Figure 1. Fields Used for Faculty Grants and Other Support (xTRACT Table 4)
Trainee Data (Data needed for Table 5 A/B and Table 8A/C)
Table 5A/B describes publications of those predoctoral/postdoctoral in training. For each trainee, it lists the following:
- Faculty member (mentor)
- Trainee name
- Whether the trainee is past or current
- Training period (date range in mm/yyyy format)
- Publications
We obtain publication data from PubMed, Faculty CVs or Google Scholar. Tables 5A/B are covered by the “Participating Students” section. It is important to note that only general student data items 1–4 above (not publications) can be uploaded for those with an eRA Commons ID. For students that do not have an eRA Commons ID, one needs to create Person IDs for those students separately within xTRACT.
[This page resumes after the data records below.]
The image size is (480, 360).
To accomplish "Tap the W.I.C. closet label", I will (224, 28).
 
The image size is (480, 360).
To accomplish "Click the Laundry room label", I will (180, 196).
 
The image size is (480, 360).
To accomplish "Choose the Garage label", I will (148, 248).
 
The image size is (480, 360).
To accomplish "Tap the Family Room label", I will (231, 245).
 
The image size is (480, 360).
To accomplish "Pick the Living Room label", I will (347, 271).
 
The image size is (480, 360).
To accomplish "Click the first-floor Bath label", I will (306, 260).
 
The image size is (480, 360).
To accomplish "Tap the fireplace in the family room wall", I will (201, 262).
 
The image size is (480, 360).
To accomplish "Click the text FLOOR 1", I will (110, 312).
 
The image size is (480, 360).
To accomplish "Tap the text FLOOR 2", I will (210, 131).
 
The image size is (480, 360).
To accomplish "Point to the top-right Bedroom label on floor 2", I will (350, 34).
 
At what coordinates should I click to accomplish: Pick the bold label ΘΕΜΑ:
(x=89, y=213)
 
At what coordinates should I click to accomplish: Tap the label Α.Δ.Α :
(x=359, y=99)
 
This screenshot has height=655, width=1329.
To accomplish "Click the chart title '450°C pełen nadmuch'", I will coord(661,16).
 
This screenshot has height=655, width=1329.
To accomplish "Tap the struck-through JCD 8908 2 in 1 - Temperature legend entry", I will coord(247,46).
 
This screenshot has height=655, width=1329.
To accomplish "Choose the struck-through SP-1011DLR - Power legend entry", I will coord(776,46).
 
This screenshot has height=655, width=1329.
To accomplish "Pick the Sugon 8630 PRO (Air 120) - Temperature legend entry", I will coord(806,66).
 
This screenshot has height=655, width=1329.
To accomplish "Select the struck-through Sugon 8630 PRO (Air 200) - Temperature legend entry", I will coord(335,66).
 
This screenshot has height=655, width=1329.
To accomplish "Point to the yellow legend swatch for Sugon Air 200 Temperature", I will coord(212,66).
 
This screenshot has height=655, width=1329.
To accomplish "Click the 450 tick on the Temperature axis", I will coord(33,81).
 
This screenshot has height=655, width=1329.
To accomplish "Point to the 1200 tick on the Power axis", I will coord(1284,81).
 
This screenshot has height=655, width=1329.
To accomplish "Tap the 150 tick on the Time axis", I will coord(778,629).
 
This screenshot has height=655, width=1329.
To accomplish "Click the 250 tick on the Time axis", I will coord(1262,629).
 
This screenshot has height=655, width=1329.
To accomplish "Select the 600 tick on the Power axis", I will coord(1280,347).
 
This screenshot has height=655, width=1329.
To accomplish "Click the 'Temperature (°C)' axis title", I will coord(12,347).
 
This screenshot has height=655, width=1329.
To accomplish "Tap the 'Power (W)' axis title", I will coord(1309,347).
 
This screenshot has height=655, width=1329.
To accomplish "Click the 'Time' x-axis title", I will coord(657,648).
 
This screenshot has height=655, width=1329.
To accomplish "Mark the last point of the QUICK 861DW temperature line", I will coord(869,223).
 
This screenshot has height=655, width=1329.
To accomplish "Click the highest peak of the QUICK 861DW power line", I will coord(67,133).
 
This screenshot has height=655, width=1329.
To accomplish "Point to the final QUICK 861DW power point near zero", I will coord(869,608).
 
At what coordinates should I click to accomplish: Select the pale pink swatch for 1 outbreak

After the initial trainee data has been loaded into xTRACT, we use the xTRACT interface with PubMed to add the trainee publications manually into each trainee record (Note: If the publication does not appear in PubMed, the publication can be entered manually into the trainee record—see NIH xTRACT use guide for instructions). Separately in the PubMed web interface we have found that simply searching “Trainee First Name Last Name AND Faculty First Name Last Name” in PubMed is sufficient to identify most of the trainee publications with their faculty mentor; however, this approach does not always work with common surnames. We input the PubMed PMIDs into the trainee xTRACT record for their publications. Each publication is curated manually further in selecting the faculty mentor and trainee name per publication entered into the trainee record in xTRACT. While these operations require manual data entry, xTRACT sorts and formats Table 5, saving time overall.
Limitations of Data Loads into xTRACT.
Not all data fields are populated in xTRACT by the tab-delimited text file for the faculty or the trainees; some manual data entry is needed. While the faculty’s “Other Grants” data upload populates this data in Institutional Data in xTRACT, these grants need to be manually assigned to the faculty member in “Other Support” in their xTRACT record, and current year “Direct Costs” are recorded separately here as well. Note that grant direct costs change annually per the annual grant budgeting process; however, xTRACT accounts for these changes for NIH grants only.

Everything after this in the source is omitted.